The "students" were demonstrating, and the "youths," who are thought to be from "tougher suburbs," were violently rioting:

PARIS - Rioting youths swarmed across a downtown Paris plaza, ripping up street signs and park benches and hurling stones and chunks of pavement at police at the end of the largest of massive but mostly peaceful protests Tuesday across France against a new jobs law.

Riot police fired tear gas and rubber pellets and made repeated charges into the crowds of several hundred youths at Place d'Italie on the Left Bank, carrying away those they arrested.

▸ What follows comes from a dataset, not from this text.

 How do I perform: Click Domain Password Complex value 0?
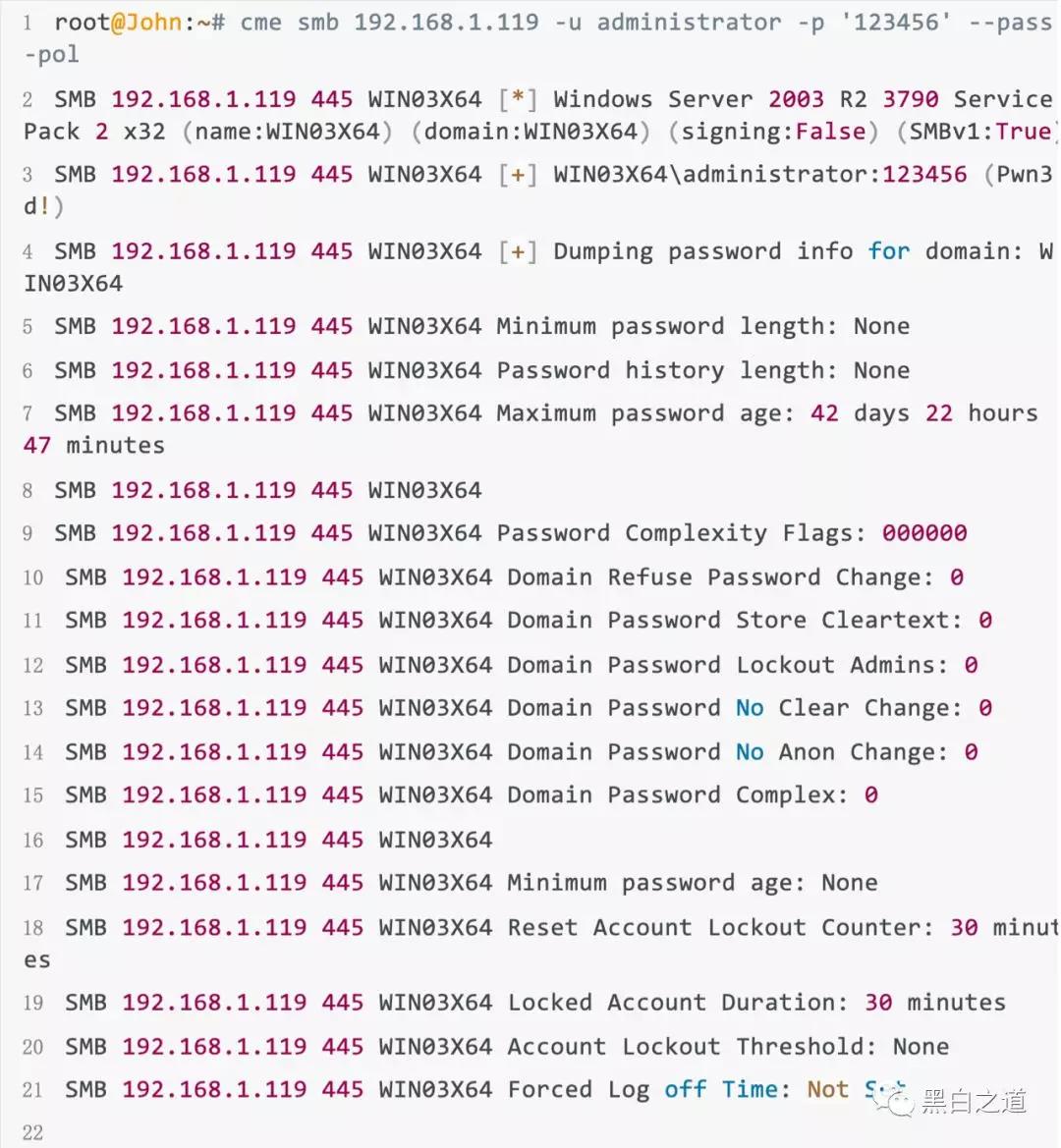tap(870, 794)
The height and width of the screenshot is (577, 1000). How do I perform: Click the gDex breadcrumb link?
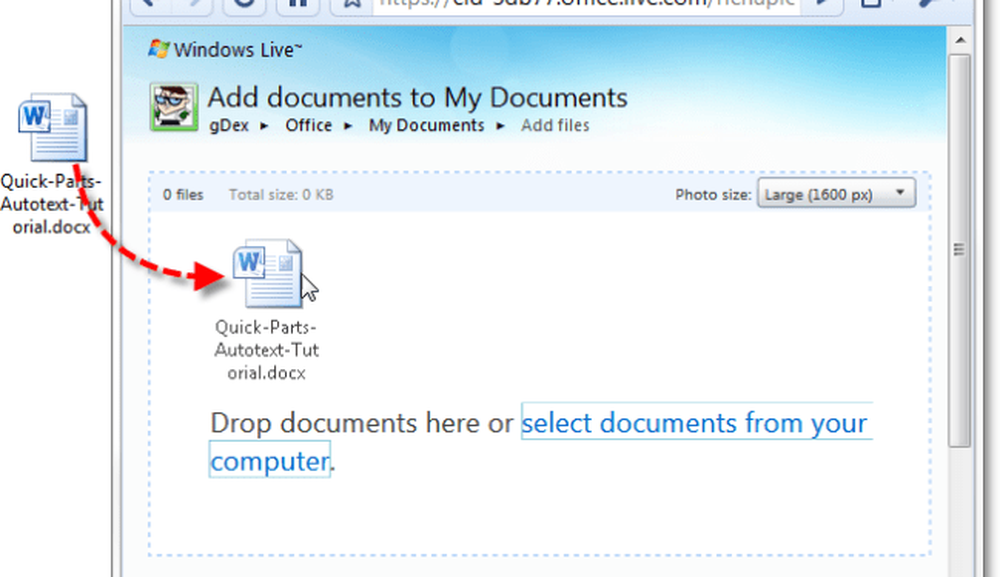228,126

The clashes came as more than 1 million people poured into the streets across the country,


including 84,000 in Paris, according to police. Union organizers put the figure in the capital at 700,000 — and 3 million nationwide.

But the violence in Paris was less intense than at previous marches against the law, and the country was less affected by an accompanying national strike. As before, the Paris violence appeared to involve youths from tougher suburbs and extremists from both the far right and far left.

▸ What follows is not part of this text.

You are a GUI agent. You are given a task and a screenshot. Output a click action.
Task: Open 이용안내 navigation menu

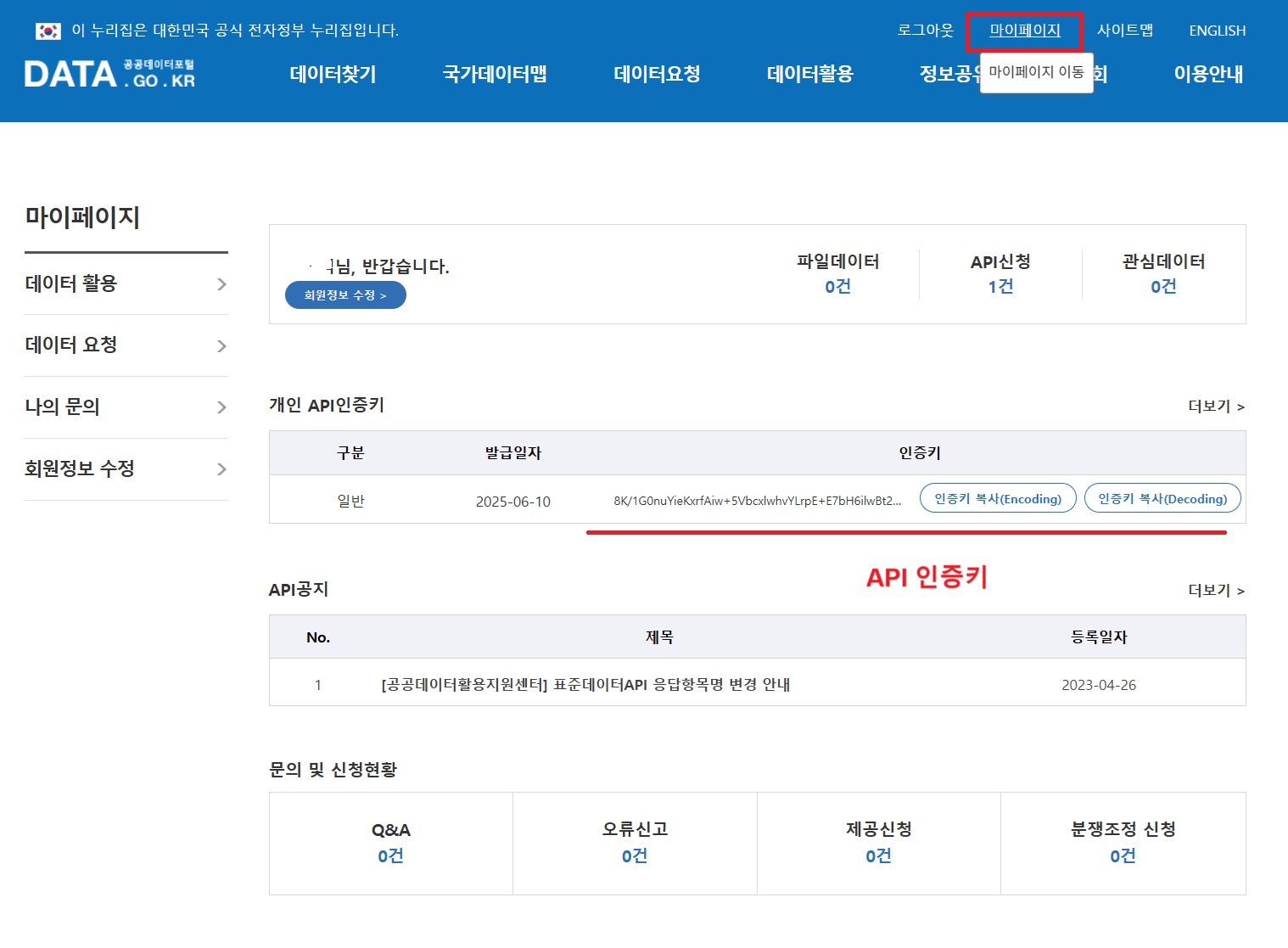pos(1208,75)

"It is giving them too much credit to ascribe an ideology to them. These are just hoodlums, who come to break and pillage. I'm not sure there is an ideology behind all this," Interior Minister Nicolas Sarkozy said.

Groups of these youths attacked bystanders, news photographers and protesters, kicking and punching some. They used metal bars to break up chunks of pavement that they hurled at helmeted riot officers, who advanced behind raised shields to sweep the


square clear.

Youths also smashed store windows, bus shelters and clashed with police in Rennes, in northwest France. Store fronts, cars and telephone boxes also were damaged in Lille in the northeast.

Police said they took 383 people into custody in Paris, where 18 people also suffered slight injuries, and another 243 elsewhere in France. The violence marred another day of demonstrations against the jobs law, which would make it easier to fire young workers.

There were 268 marches nationwide, according to police. It was the second Tuesday running that unions and student groups had mobilized so many protesters, maintaining intense pressure on President Jacques Chirac's government to withdraw the measure.

Strikers again shut down the Eiffel Tower, where tourists stood bewildered before the closed gates. Parisian commuters flattened themselves onto subway trains limited by the strike. Garbage bins in some Paris neighborhoods stood overflowing and uncollected by striking sanitation workers.

Paris police stepped up their efforts to thwart troublemakers, deploying 4,000 officers Tuesday. Armed riot officers pulled over train travelers disembarking from the suburbs before the protest, searching their bags and checking identities.

The Paris march snaked from the Place de la Republique and crossed the Seine River to finish at Place d'Italie on the Left Bank.

Students backed by unions have spearheaded ever-larger marches for two months against the jobs law. Chirac signed it anyway Sunday, saying it will help France keep up with the global economy.

He offered modifications, but students and unions rejected them, saying they want the law withdrawn, not softened.

"We are really close to getting the government to give in," said Marc Dago, a high school geology teacher at the Paris march. "If we give in now, the government is going to carry out much more harmful and far-reaching reforms that will affect all workers, not just the young."

I don't know about you, but I find that article funny. Is it just me?